Comparison of two population pharmacokinetic programs, NONMEM and P-PHARM, for tacrolimus.Eur J Clin Pharmacol. 2002 Dec; 58(9):597-605.EJ
To compare the population modelling programs NONMEM and P-PHARM during investigation of the pharmacokinetics of tacrolimus in paediatric liver-transplant recipients.
Population pharmacokinetic analysis was performed using NONMEM and P-PHARM on retrospective data from 35 paediatric liver-transplant patients receiving tacrolimus therapy. The same data were presented to both programs. Maximum likelihood estimates were sought for apparent clearance (CL/F) and apparent volume of distribution (V/F). Covariates screened for influence on these parameters were weight, age, gender, post-operative day, days of tacrolimus therapy, transplant type, biliary reconstructive procedure, liver function tests, creatinine clearance, haematocrit, corticosteroid dose, and potential interacting drugs.

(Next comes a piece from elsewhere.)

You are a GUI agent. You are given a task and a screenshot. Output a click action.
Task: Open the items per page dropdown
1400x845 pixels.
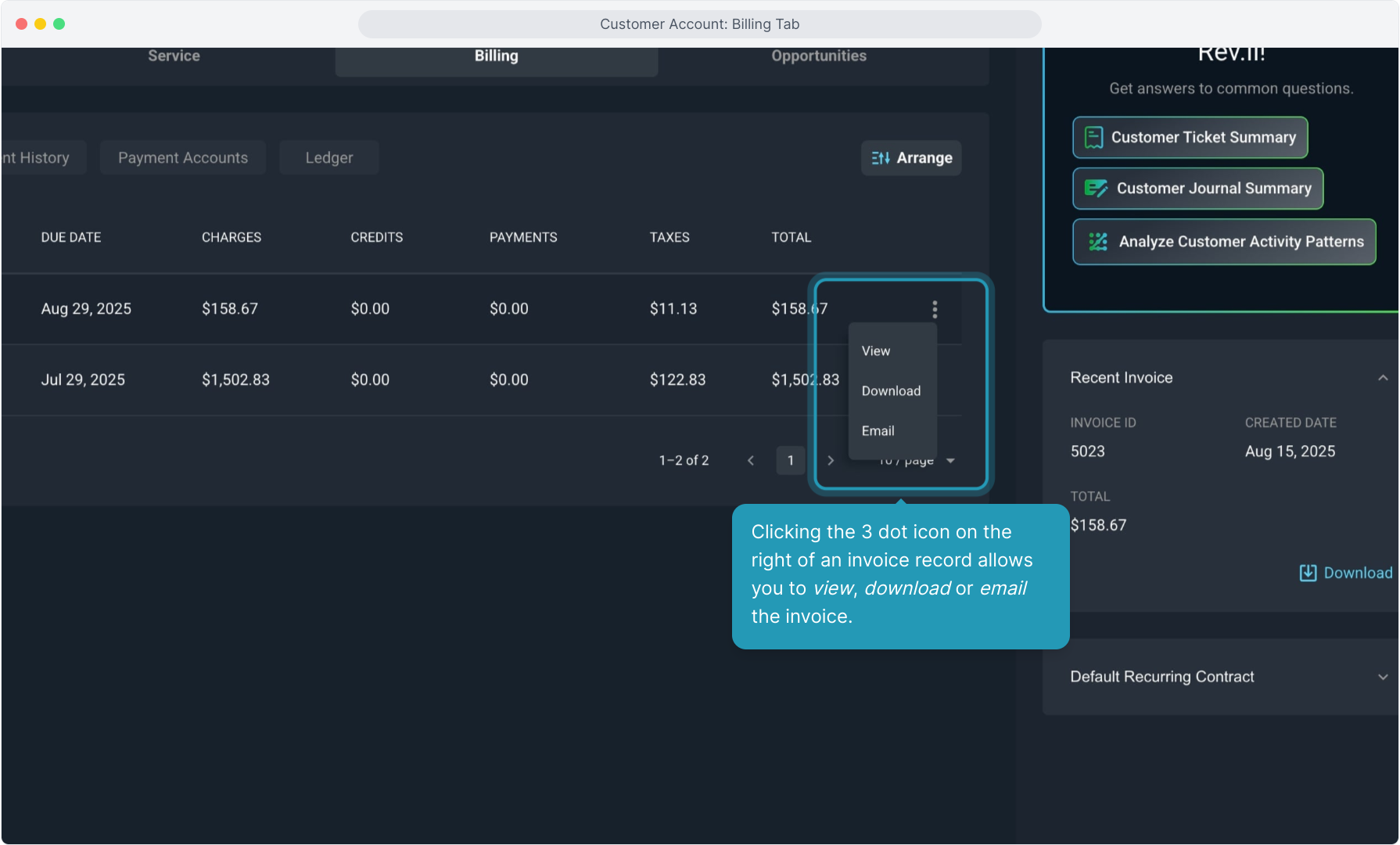click(x=950, y=461)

A satisfactory model was developed in both programs with a single categorical covariate--transplant type--providing stable parameter estimates and small, normally distributed (weighted) residuals. In NONMEM, the continuous covariates--age and liver function tests--improved modelling further. Mean parameter estimates were CL/F (whole liver) = 16.3 l/h, CL/F (cut-down liver) = 8.5 l/h and V/F = 565 l in NONMEM, and CL/F = 8.3 l/h and V/F = 155 l in P-PHARM. Individual Bayesian parameter estimates were CL/F (whole liver) = 17.9 +/- 8.8 l/h, CL/F (cut-down liver) = 11.6 +/- 8.8 l/h and V/F = 712 +/- 792 l in NONMEM, and CL/F (whole liver) = 12.8 +/- 3.5 l/h, CL/F (cut-down liver) = 8.2 +/- 3.4 l/h and V/F = 221 +/- 164 l in P-PHARM. Marked interindividual kinetic variability (38-108%) and residual random error (approximately 3 ng/ml) were observed. P-PHARM was more user friendly and readily provided informative graphical presentation of results. NONMEM allowed a wider choice of errors for statistical modelling and coped better with complex covariate data sets.
Results from parametric modelling programs can vary due to different algorithms employed to estimate parameters, alternative methods of covariate analysis and variations and limitations in the software itself.